Texto por Colaborador: A. Rother 29/05/2026 - 03:00

O presidente do Internacional, Alessandro Barcellos, e o prefeito de Porto Alegre, Sebastião Melo, se reuniram na tarde desta quinta-feira (28) para discutir avanços nas negociações sobre a regularização de áreas do clube utilizadas em obras de mobilidade urbana realizadas para a Copa do Mundo de 2014. Na época, a ampliação da Avenida Padre Cacique e a criação da Rua Fernandão — que contorna o Beira-Rio ligando a Padre Cacique à Edvaldo Pereira Paiva — avançaram sobre terrenos pertencentes ao Inter. Mais de uma década depois, escrituras, registros cartoriais e compensações ainda não foram formalmente regularizados. Na prática, vias públicas foram construídas sobre propriedade privada do clube.

Entenda a situação

O imbróglio tem mais de dez anos. Para que o entorno do Beira-Rio estivesse pronto para o Mundial, o Inter cedeu fatias de seu terreno para que as obras acontecessem a tempo — mas sem que as devidas compensações territoriais ou financeiras fossem formalizadas. Agora, clube e Prefeitura buscam resolver o passivo por meio de uma permuta de terrenos, evitando que o município precise desembolsar uma indenização milionária em dinheiro pela área cedida.

O que está em jogo

Do lado do Inter, o interesse está na regularização e posse definitiva de terrenos contíguos ao complexo do Beira-Rio — historicamente, áreas próximas à Padre Cacique, frequentemente usadas como estacionamento ou para instalação de circos, e também a segurança jurídica das áreas que tangenciam o Parque Gigante e a Orla do Guaíba.

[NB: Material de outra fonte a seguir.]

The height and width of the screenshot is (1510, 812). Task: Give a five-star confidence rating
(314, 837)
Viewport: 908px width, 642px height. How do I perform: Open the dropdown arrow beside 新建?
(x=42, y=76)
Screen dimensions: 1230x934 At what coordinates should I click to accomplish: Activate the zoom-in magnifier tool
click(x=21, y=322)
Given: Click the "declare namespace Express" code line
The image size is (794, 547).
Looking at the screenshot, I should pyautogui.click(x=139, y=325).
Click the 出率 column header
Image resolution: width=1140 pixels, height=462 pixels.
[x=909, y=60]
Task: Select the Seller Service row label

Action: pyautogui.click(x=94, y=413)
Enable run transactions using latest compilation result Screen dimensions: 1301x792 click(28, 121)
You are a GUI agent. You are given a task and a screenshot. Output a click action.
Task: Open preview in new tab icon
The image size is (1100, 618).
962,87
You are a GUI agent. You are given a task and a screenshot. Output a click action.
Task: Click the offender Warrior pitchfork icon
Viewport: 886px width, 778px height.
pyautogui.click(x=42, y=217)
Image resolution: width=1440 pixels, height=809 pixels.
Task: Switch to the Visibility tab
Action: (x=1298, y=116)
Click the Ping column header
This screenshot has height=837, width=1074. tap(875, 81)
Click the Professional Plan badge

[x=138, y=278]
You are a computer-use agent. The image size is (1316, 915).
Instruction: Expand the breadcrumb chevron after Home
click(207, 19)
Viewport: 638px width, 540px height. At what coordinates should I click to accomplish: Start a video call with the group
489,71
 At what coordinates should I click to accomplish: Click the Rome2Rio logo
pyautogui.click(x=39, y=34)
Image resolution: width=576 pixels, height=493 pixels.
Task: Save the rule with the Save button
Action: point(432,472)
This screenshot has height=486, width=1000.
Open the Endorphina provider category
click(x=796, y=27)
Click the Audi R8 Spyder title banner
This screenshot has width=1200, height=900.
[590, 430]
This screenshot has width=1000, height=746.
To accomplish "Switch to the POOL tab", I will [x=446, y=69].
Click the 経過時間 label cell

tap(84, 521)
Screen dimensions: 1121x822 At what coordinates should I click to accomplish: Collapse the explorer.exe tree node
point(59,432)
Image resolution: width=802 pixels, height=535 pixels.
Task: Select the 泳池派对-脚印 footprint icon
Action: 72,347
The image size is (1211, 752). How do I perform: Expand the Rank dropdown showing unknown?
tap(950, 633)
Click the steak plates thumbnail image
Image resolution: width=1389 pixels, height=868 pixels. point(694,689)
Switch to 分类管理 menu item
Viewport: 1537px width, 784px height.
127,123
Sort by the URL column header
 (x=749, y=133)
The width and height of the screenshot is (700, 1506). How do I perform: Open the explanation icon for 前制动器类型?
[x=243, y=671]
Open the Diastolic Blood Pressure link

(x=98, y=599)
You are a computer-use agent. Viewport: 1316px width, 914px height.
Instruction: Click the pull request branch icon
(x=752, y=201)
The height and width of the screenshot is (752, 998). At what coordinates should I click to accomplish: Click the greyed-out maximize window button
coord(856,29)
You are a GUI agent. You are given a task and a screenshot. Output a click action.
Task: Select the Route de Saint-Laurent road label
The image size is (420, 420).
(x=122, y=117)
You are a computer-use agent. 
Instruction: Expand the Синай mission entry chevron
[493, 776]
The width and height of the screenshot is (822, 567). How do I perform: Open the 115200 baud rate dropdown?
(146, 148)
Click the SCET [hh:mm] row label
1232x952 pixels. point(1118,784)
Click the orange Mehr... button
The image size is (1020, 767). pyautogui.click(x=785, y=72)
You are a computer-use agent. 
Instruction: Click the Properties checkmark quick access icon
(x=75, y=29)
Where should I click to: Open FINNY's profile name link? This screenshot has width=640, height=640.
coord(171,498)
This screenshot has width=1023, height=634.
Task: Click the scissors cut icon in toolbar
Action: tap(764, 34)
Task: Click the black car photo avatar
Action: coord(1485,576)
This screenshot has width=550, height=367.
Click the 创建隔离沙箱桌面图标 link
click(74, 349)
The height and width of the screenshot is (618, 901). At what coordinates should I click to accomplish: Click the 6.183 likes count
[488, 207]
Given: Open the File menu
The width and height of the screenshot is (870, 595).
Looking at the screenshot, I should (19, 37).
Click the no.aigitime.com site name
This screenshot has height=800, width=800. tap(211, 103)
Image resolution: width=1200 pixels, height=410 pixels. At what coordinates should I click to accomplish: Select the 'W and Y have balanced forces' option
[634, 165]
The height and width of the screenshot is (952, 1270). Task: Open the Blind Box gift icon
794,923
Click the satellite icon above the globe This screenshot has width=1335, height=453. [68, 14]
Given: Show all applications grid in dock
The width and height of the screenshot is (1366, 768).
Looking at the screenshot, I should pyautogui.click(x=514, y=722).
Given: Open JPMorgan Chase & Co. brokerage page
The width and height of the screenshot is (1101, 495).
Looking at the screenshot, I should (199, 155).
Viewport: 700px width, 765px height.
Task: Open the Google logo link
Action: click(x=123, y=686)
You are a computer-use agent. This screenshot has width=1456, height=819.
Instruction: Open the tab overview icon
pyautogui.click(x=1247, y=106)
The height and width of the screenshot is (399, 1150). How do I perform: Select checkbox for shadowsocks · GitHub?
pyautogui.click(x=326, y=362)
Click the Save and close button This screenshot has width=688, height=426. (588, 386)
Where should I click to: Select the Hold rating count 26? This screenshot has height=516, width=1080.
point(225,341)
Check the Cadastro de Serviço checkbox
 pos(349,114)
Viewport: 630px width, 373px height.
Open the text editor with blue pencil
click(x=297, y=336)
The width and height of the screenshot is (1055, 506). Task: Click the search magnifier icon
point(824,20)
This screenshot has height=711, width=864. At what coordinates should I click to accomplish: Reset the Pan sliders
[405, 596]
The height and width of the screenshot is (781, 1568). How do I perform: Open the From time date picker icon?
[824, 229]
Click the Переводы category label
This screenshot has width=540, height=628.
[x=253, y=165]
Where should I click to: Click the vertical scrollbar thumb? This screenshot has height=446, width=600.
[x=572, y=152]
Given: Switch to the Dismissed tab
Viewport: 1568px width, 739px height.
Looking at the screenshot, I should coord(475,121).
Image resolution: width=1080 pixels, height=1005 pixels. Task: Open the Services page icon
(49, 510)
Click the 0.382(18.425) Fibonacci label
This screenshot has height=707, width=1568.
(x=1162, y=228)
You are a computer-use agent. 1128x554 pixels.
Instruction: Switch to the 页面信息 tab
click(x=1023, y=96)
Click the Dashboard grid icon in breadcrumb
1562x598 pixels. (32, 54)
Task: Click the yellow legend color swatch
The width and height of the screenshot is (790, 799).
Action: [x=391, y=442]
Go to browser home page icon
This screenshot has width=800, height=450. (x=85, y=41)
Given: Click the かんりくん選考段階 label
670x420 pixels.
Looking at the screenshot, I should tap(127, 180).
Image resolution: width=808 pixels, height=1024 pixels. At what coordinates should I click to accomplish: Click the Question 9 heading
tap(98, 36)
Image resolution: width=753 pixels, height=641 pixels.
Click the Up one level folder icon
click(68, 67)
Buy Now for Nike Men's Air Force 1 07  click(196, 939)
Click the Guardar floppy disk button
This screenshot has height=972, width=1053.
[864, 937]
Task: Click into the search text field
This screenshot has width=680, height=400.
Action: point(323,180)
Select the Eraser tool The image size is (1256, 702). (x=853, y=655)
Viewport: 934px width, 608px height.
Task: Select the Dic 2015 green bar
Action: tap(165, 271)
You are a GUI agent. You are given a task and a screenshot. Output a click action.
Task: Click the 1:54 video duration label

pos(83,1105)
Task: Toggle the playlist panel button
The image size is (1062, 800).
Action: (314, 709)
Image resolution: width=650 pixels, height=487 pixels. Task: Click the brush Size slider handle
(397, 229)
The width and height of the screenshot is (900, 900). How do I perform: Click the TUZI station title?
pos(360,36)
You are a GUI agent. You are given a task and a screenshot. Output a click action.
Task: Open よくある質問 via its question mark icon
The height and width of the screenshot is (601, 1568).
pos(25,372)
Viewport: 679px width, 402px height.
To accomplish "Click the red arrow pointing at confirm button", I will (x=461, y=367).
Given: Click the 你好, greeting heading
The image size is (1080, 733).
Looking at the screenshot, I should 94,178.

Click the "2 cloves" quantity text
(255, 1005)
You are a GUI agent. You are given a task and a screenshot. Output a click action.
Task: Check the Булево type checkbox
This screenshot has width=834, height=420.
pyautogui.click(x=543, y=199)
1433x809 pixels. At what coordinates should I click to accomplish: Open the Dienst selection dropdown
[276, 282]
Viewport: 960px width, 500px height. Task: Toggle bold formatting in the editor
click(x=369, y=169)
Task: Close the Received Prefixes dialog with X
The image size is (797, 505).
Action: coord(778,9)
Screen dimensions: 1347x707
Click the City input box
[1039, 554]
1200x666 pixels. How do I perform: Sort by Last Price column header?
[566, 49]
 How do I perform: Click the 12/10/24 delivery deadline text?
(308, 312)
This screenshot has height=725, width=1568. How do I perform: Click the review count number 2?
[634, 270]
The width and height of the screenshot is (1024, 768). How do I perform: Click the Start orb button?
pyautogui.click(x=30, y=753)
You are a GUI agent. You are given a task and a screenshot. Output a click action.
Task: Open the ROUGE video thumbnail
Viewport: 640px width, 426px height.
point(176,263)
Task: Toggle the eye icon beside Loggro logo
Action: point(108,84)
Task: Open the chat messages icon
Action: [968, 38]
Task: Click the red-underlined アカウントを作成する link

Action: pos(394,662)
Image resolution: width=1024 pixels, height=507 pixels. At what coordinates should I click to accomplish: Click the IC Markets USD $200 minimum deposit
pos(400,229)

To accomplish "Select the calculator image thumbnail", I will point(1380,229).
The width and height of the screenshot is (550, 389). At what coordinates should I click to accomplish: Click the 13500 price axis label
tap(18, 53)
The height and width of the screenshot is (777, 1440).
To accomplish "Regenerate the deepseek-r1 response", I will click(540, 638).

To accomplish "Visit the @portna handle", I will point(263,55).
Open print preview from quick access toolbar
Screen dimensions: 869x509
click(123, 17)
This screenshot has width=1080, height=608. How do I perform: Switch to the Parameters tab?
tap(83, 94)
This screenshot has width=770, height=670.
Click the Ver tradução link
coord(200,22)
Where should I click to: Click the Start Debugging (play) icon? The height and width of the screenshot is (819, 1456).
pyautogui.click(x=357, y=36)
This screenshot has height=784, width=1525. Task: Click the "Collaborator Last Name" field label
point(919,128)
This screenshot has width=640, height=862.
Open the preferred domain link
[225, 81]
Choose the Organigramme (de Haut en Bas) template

Já a Prefeitura, além de se livrar do passivo jurídico com o clube, tem projetos de revitalização urbana e concessões para a Edvaldo Pereira Paiva e a Orla. Saber exatamente quem é dono de cada metro quadrado da região é essencial para os planos de expansão da cidade.

Próximos passos

O encontro desta quinta serve para alinhar os termos da permuta, equilibrando o valor da área cedida pelo Inter em 2014 com o valor dos terrenos que a Prefeitura vai entregar em contrapartida. Após o fechamento do acordo entre as partes, a proposta ainda deverá passar por trâmites legais formais e, muito provavelmente, por votação na Câmara de Vereadores de Porto Alegre, por envolver patrimônio público municipal.